To compare running times of our two implementations, we run a similar experiment as earlier, namely on random graphs with $n$ vertices and edge probability $p=\frac{\log n}{10n}$. Note that it is important to redo calculations for the first implementation, as well, to get comparable results on the same instances.

In [None]:
import math
import time
import networkx as nx

# number of vertices for the random graphs
nn = [math.floor(math.pow(10,0.5*i)) for i in range(2,8)]
sizes = [] # list for storing graph sizes |V|+|E| 
times = [] # list for storing measured execution times (count_cc)
times_fast = [] # list for storing measured execution times (count_cc_fast)

for n in nn:
    # generate random graph
    G = nx.gnp_random_graph(n, 0.1*math.log(n)/n)
    # store size
    sizes = sizes + [G.number_of_nodes() + G.number_of_edges()]
    # measure execution time of count_cc
    start_time = time.time()
    count_cc(G)
    end_time = time.time()
    # measure execution time of count_cc_fast
    start_time_fast = time.time()
    count_cc_fast(G)
    end_time_fast = time.time()
    # store times
    times = times + [end_time - start_time]
    times_fast = times_fast + [end_time_fast - start_time_fast]

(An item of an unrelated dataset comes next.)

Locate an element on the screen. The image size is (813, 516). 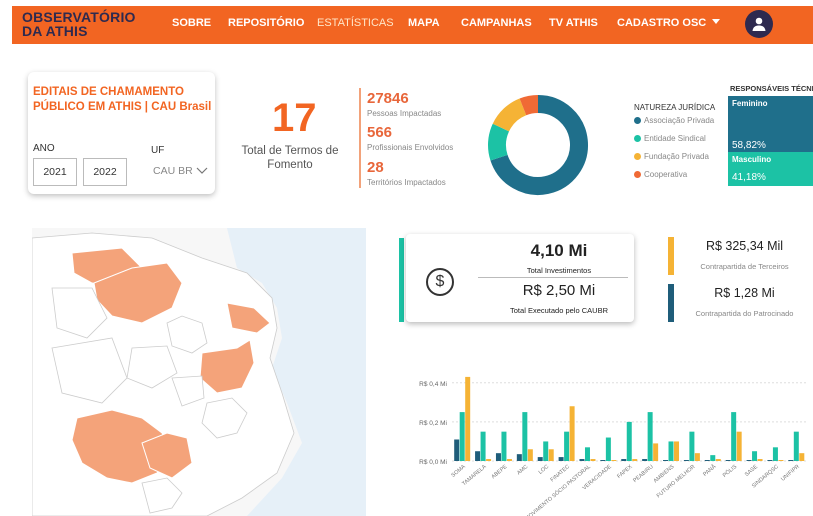
nav-cadastro-osc: CADASTRO OSC is located at coordinates (669, 23).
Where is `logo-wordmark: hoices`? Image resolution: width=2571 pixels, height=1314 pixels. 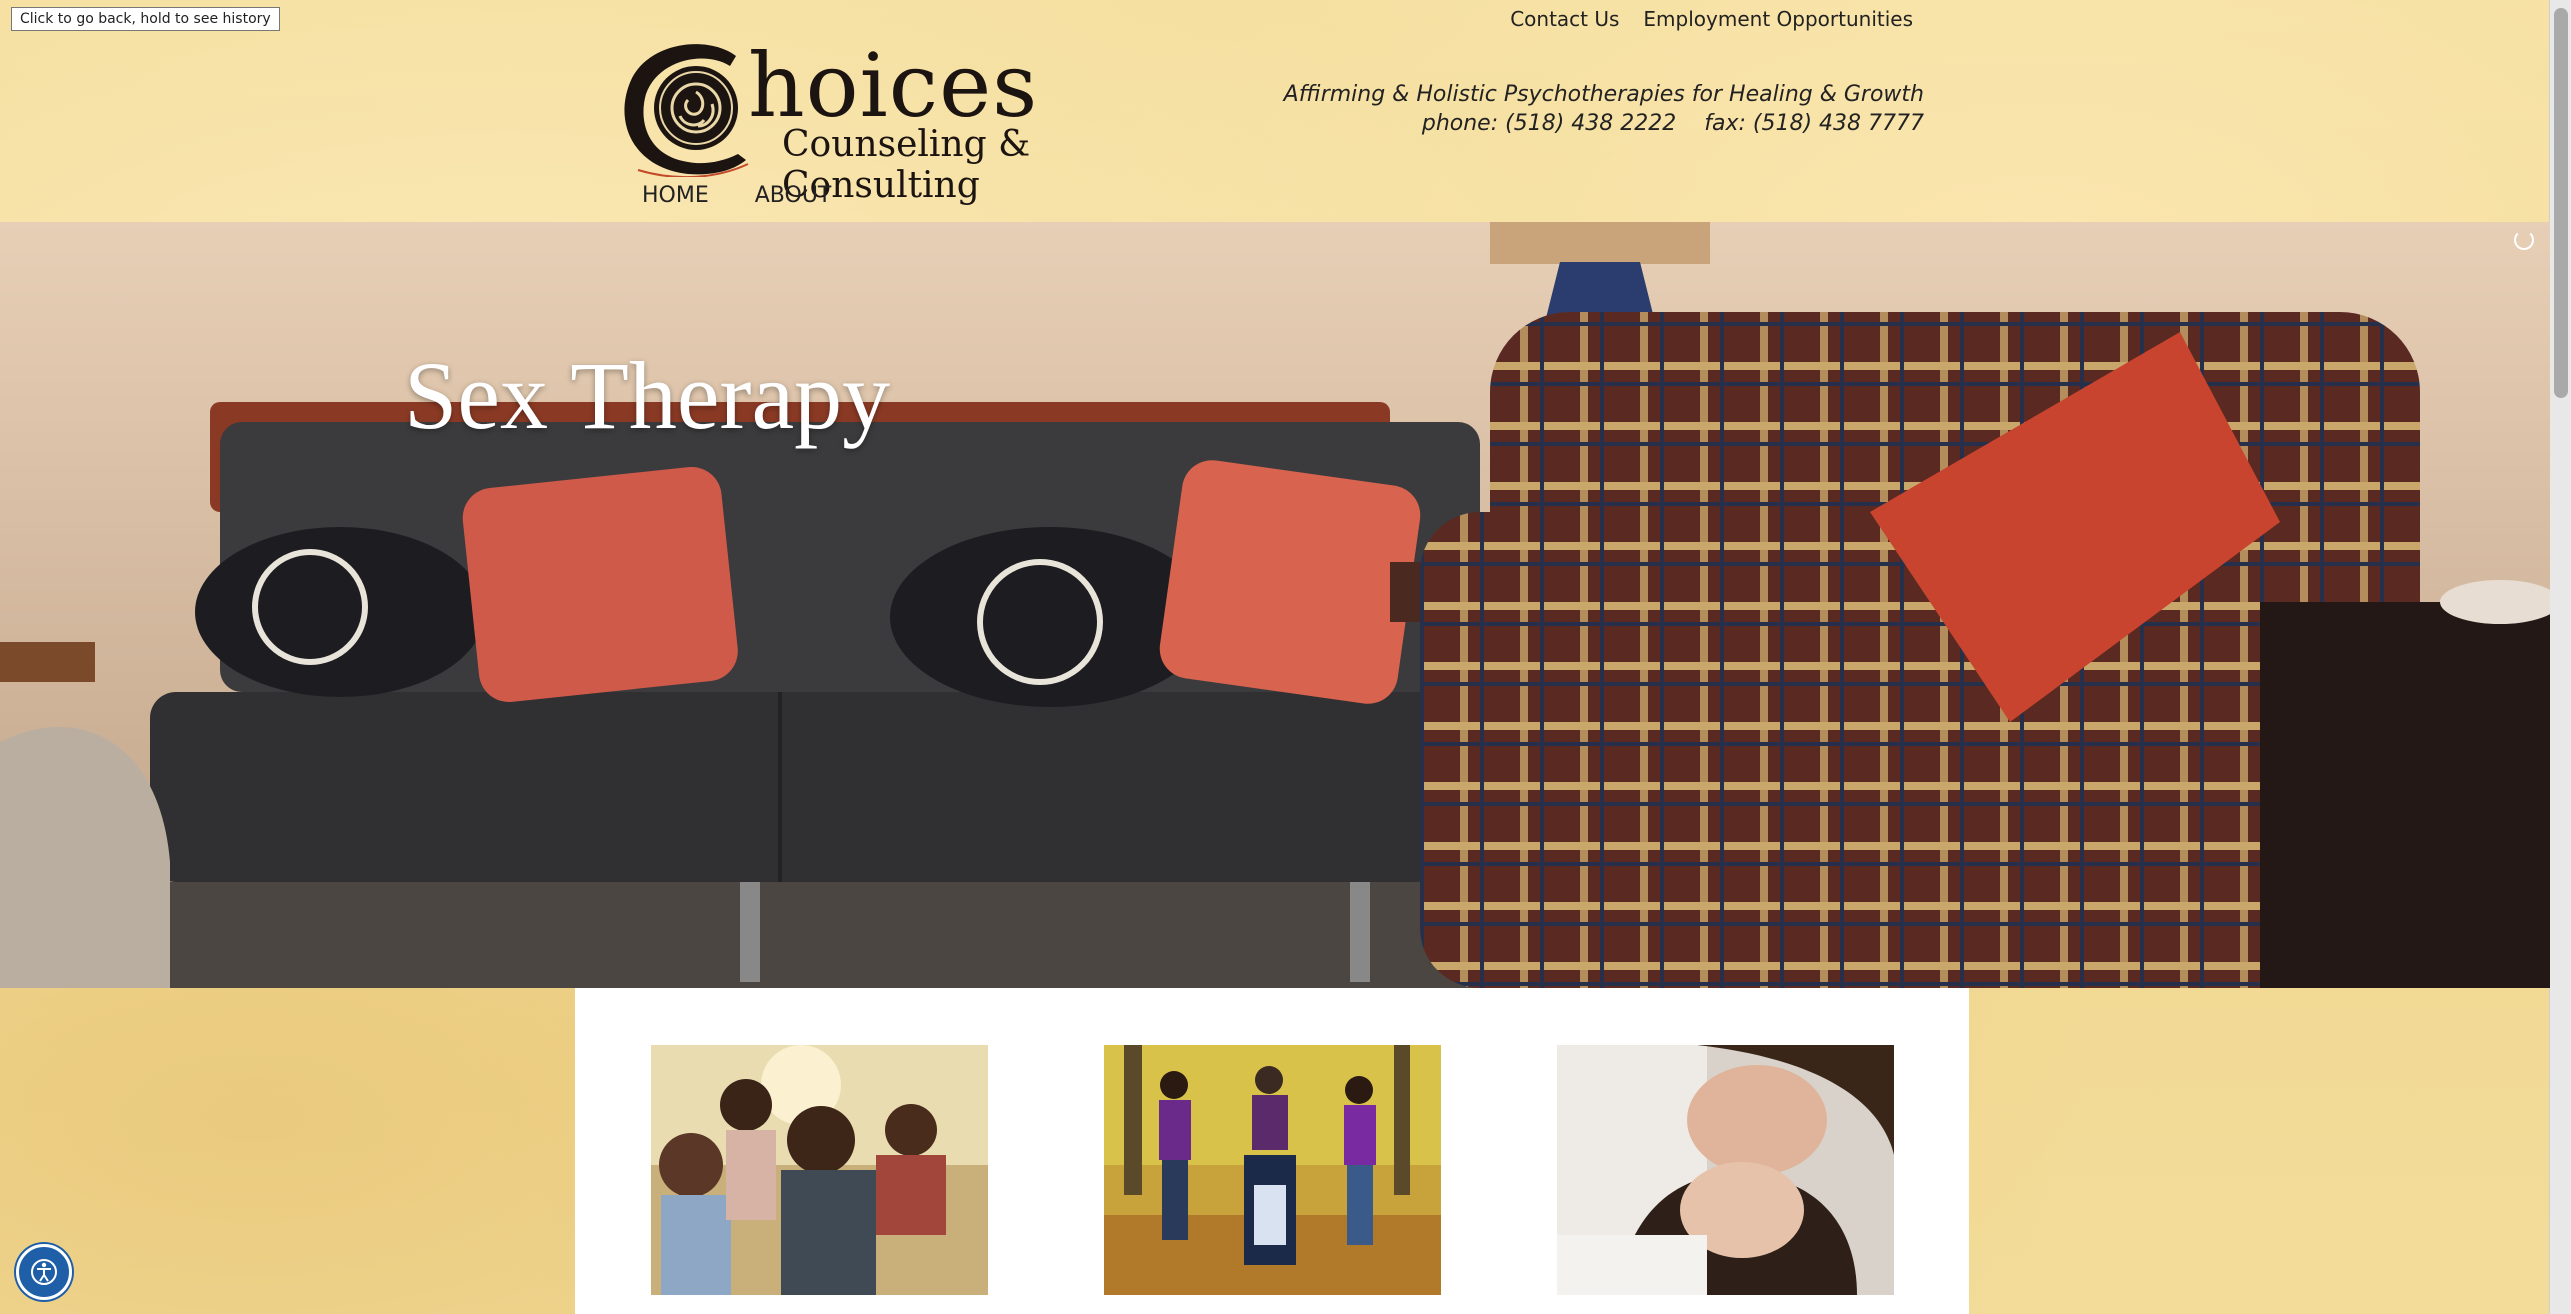 logo-wordmark: hoices is located at coordinates (894, 86).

Plotting follows the code seen earlier:

In [None]:
import matplotlib.pyplot as plt
%matplotlib inline

# plot measured data
plt.plot(sizes, times, 'x-', 
         label = "measured execution times (count_cc)")
plt.plot(sizes, times_fast, 'x-', 
         label = "measured execution times (count_cc_fast)")
# plot references for linear and quadratic growth
#   (scaled to be aligned with data at first measurment)
plt.plot(sizes, [s*times_fast[0]/sizes[0] for s in sizes], '--', 
         label = 'reference for growth $O(|V|+|E|)$')
plt.plot(sizes, [math.pow(s,2)*times[0]/math.pow(sizes[0],2) for s in sizes], '--', 
         label = 'reference for growth $O((|V|+|E|)^2)$')
# logarithmic scale for axes
plt.xscale('log')
plt.yscale('log')
# title, axis labels, legend placement
plt.title('Execution time of component counting')
plt.xlabel('$|V|+|E|$')
plt.ylabel('execution time [s]')
plt.legend(loc = 'best')
# display plot
plt.savefig('measuringRunningTime_comparison')
plt.show()

A typical plot might look like this:

![](measuringRunningTime_comparison.png)

One can clearly see that the execution times of the old implementation follow the reference for quadratic growth, while the the execution times of the new implementation follow the reference for linear growth, thus indicating that the issues with quadratic running time are resolved.